The environmental movement has been incredibly successful over the last half-century at advancing legislation and policies that restrict project development through the careful review of environmental impacts. A landmark 1970s law, the National Environmental Policy Act (NEPA), requires project developers across a range of industries to tally and mitigate impacts on air, water, noise, traffic, and more.

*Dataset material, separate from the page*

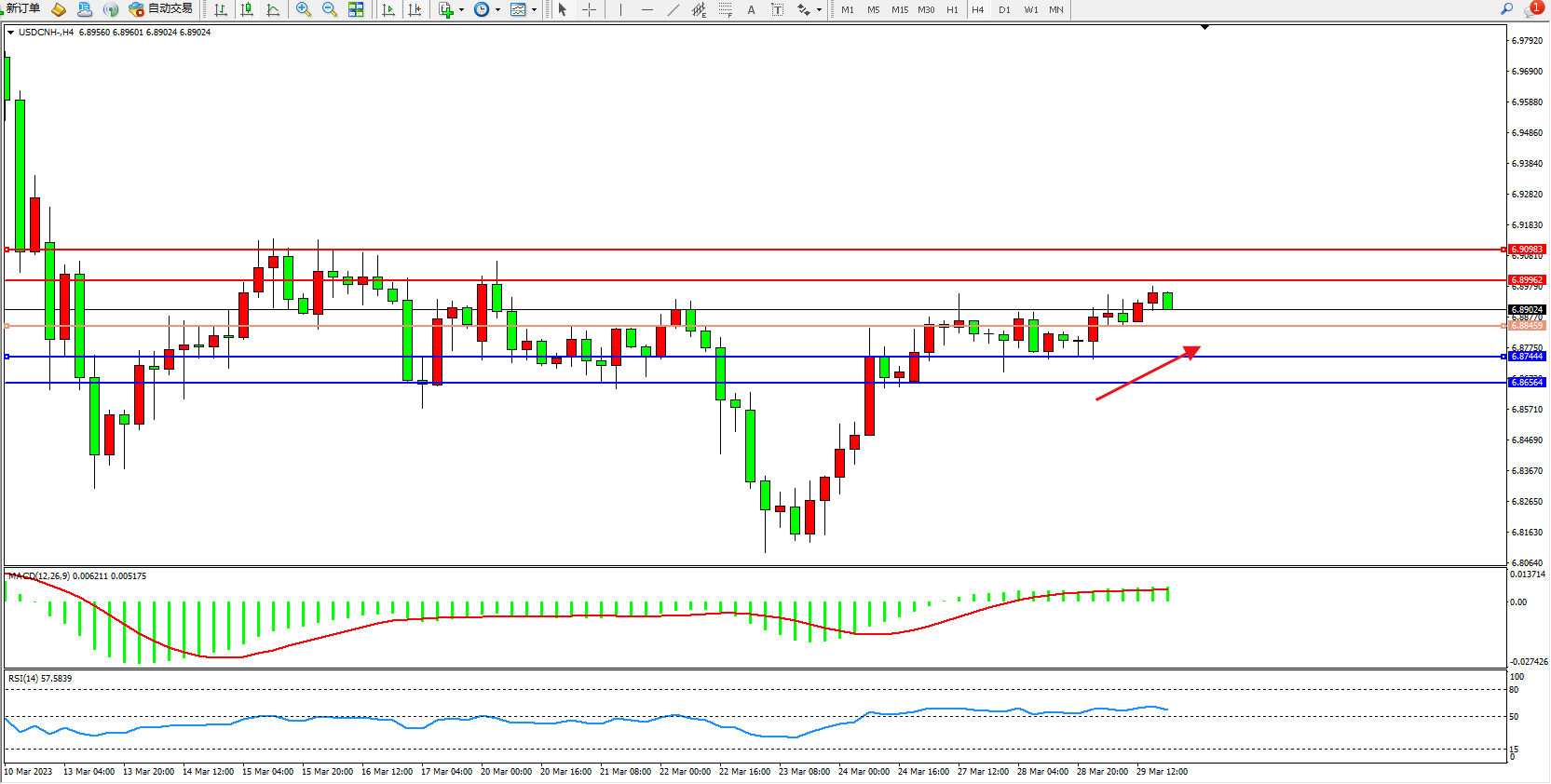
Task: Switch to D1 timeframe
Action: pyautogui.click(x=1004, y=9)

Fifty years in, NEPA has stopped countless environmentally destructive projects from breaking ground and has significantly slowed the process through which new projects get permitted and built. NEPA, however, has also shown itself to be vulnerable to abuse. The law fails to provide guidance for how to balance the trade-offs inherent in any development, and the qualitative nature of many environmental impacts, combined with the sheer number of impacts that must be mitigated, invites lawsuits and challenges. Opposition groups can readily contend that a project has not properly accounted for its impacts or that the project benefits have been overstated. Lawsuits challenging project reviews can tie up a developer in costly litigation for years, effectively killing projects.
The result has been a perversion of the law’s original intention and a weaponization of NEPA from groups on both sides of the aisle. Proposals from bike lanes to enrollment increases at UC Berkeley have been knocked off-course by bad-faith uses of NEPA. The law, designed to prevent bad projects from getting built, instead is preventing any project from getting built. It has become a defender of the status-quo, which is a problem when the status-quo is destroying the planet.

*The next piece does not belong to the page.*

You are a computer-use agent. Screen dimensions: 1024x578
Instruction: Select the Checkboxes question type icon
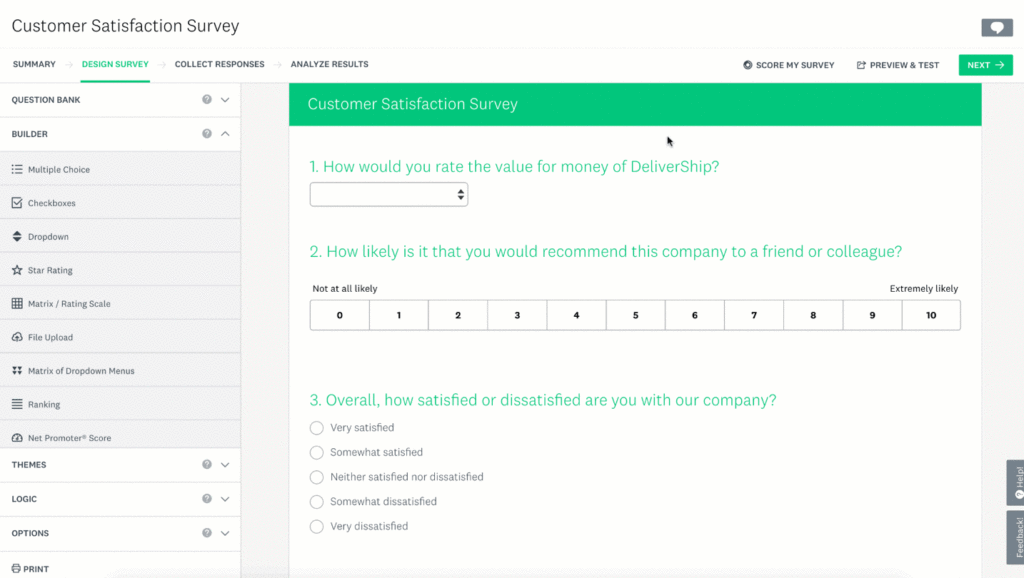point(17,203)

Surprisingly, it’s often the very environmental groups cheering clean energy investments who wield NEPA lawsuits against clean energy infrastructure. The fundamental problem is that any technology has environmental and social impacts of one form or another. A project that sucks CO2 from the air can incentivize the continued operation of a fossil-fired facility in underrepresented communities. Nuclear facilities produce long-lasting radioactive waste. There is no silver bullet to the climate and environmental justice crises; no one technology or solution will satisfy every audience. For example, just two months ago, 73 groups penned a letter to California Governor Gavin Newsom outlining their opposition to the widespread adoption of a variety of clean technologies, including renewable fuels, carbon capture from power plants and other industrial facilities, and direct-air capture. The reality is that most projects will find themselves with at least one group in opposition, and only a single opposition group is needed to weaponize NEPA and derail a project.
Without reform, abuses will continue and good projects will be killed. Even when the Inflation Reduction Act becomes law, the incredible investment in clean and renewable technologies it will enable will only bear fruit if projects that make actual impacts are built. Manchin’s goal of tying energy investment with environmental permitting reform is good policy: Neither reform is likely to be successful without the other.